El FEPA volvió a la Vieja Usina con una segunda edición que mezcló humor y música: el detalle que marcó la noche
El FEPA reunió otra vez a artistas locales en la Vieja Usina de Paraná, con una banda que ya se ganó un lugar propio en el festival y una noche que promete repetirse.
La segunda edición del Festival de Espectáculos para Adultos (FEPA) se llevó a cabo en la Vieja Usina de Paraná con una propuesta que combinó stand up, teatro y música en vivo. La cita, que comenzó a las 20:30, reunió a artistas locales y a un público que colmó el espacio cultural de la capital entrerriana.

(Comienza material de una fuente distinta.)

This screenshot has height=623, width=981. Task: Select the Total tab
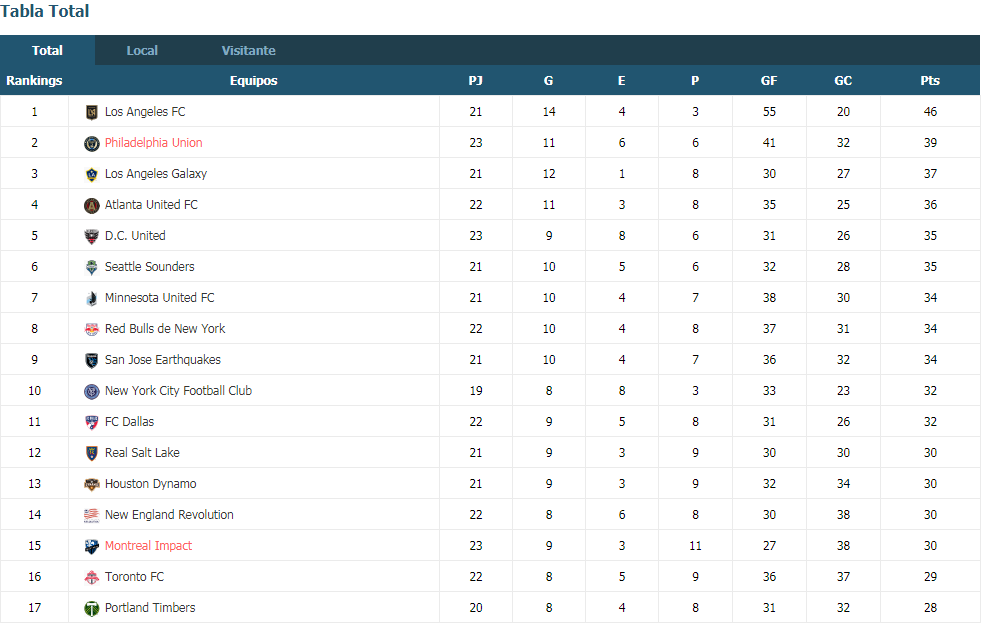click(48, 51)
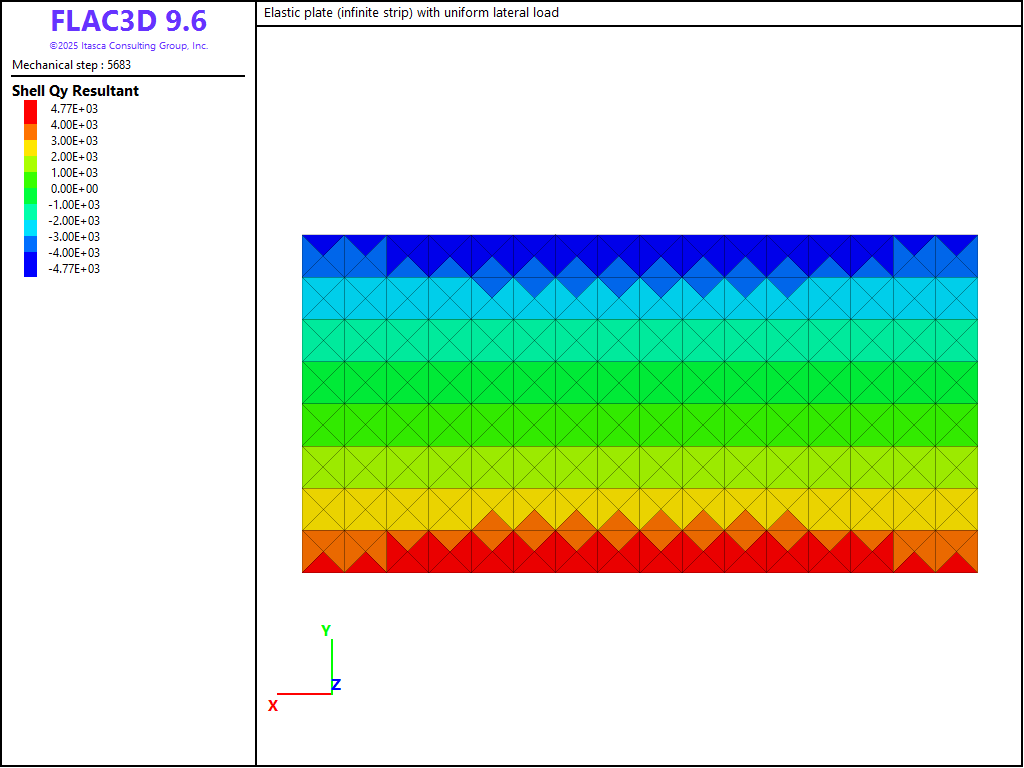Click the green Y axis label
The height and width of the screenshot is (768, 1024).
pyautogui.click(x=326, y=631)
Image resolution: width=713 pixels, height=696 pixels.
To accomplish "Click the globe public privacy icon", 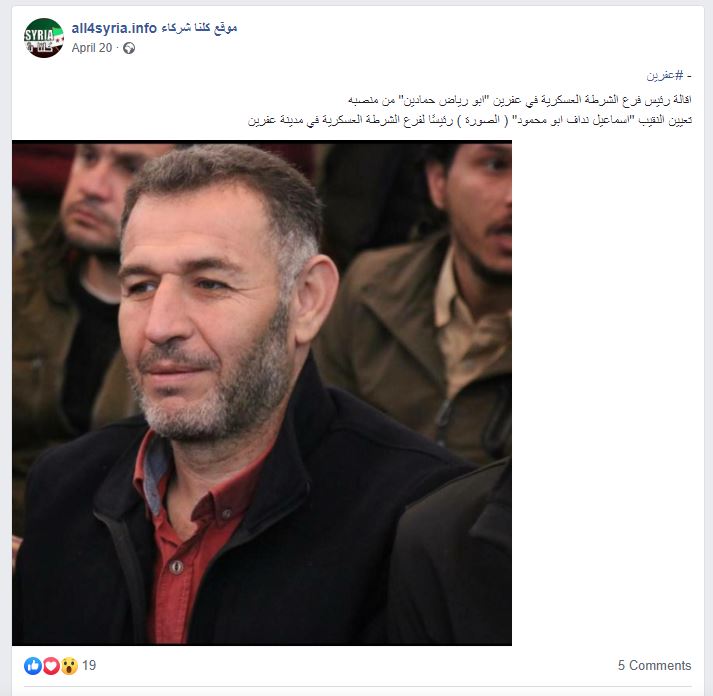I will tap(129, 48).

La apertura estuvo a cargo de Minitah! Stand Up, que subió al escenario acompañada por Rosita Pizetta, figura vinculada al ámbito teatral. Luego fue el turno de la música: la banda Simón Smog, que ya había participado de la primera edición, volvió a ser parte de la grilla.

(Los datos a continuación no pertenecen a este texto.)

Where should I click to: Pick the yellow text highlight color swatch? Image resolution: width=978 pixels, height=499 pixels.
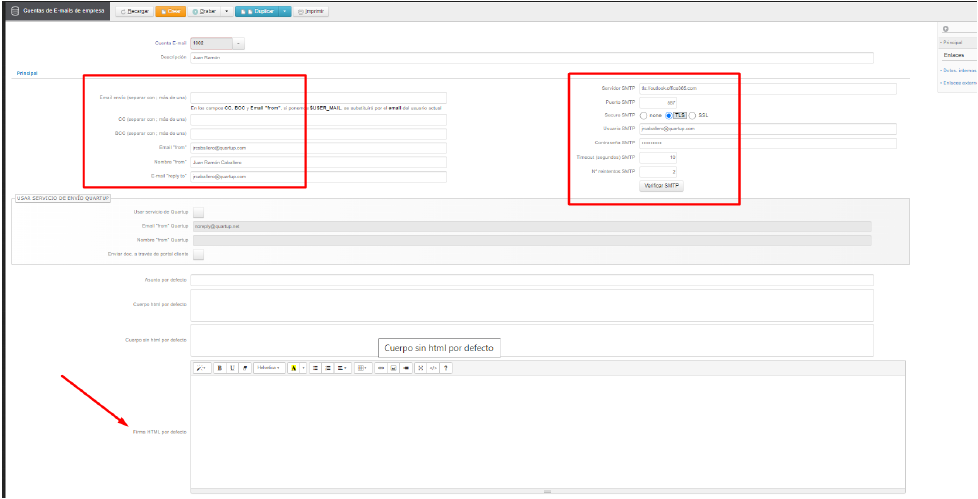click(x=294, y=368)
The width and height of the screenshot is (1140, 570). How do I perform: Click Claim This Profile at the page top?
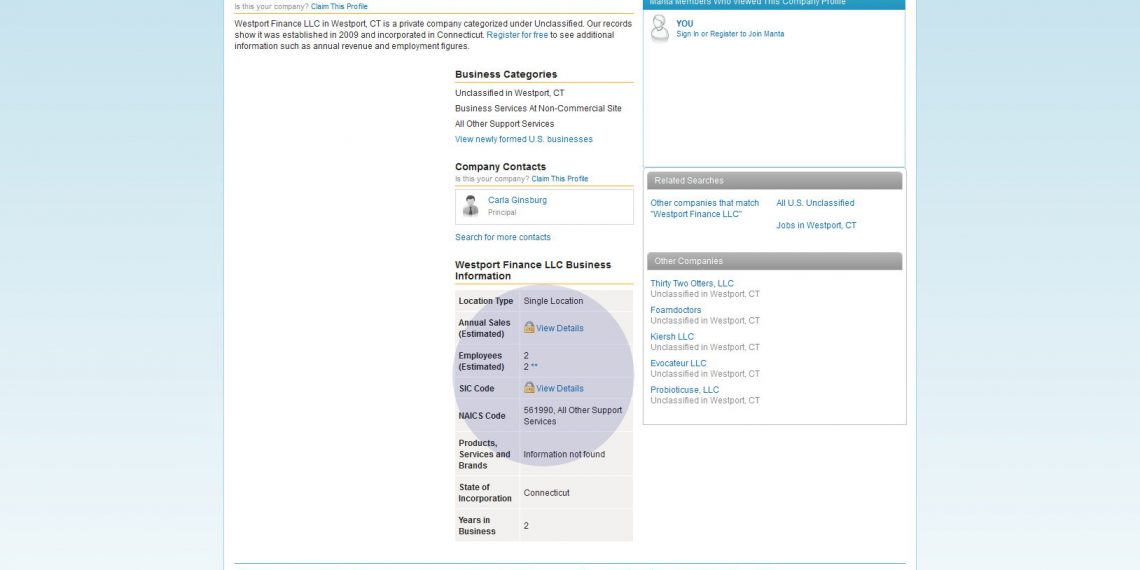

Una banda que ya es parte del festival
María Luz Gómez, integrante de la organización y también ligada al conjunto musical, contó en diálogo con Elonce que la agrupación repitió por segundo año consecutivo. “Ellos son como la banda del festival”, destacó.
Simón Smog, que está por cumplir su primer año de vida, está integrada por Pablo Roldán, Alejandro Waigel, Mauro Riso y Lucas Oviedo, más Pirincho Gamboggi en batería, Tomás Funes en trompeta y Lautaro Rodríguez en saxo alto. Los músicos contaron que durante este tiempo no pararon de tocar: “Somos una banda que suena casi todos los fines de semana en bares. Hacemos nuestros propios recitales y hace un año que no paramos”.

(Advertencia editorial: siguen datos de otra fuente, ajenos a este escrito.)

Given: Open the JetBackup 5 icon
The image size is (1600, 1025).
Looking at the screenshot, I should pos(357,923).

La formación se destaca por el peso de los instrumentos de viento. “Construimos también con otros vientos, entonces armamos una línea que suena interesante y es lindo trabajar en todos esos detalles”, señaló uno de los saxofonistas.
Ska, jazz y una invitación a bailar
El repertorio es mayormente instrumental, aunque suelen sumar cantantes invitados. En esta oportunidad, Maxi Boyero se subió al escenario para interpretar dos canciones junto a la banda.
Los músicos explicaron que toman elementos del jazz y los adaptan a un formato más dinámico. “Traemos un poquito del jazz, lo adaptamos a esa métrica un poco más bailable”, dijeron antes de presentarse.
En la previa, los integrantes remarcaron el trabajo para llegar en condiciones: “Hicimos lo que hay que hacer: estudiar, estar al pie del cañón y ensayar. Todo lo que está de nuestro lado está hecho”. Así, el FEPA volvió a convertir a la Vieja Usina en un punto de encuentro para distintas expresiones artísticas.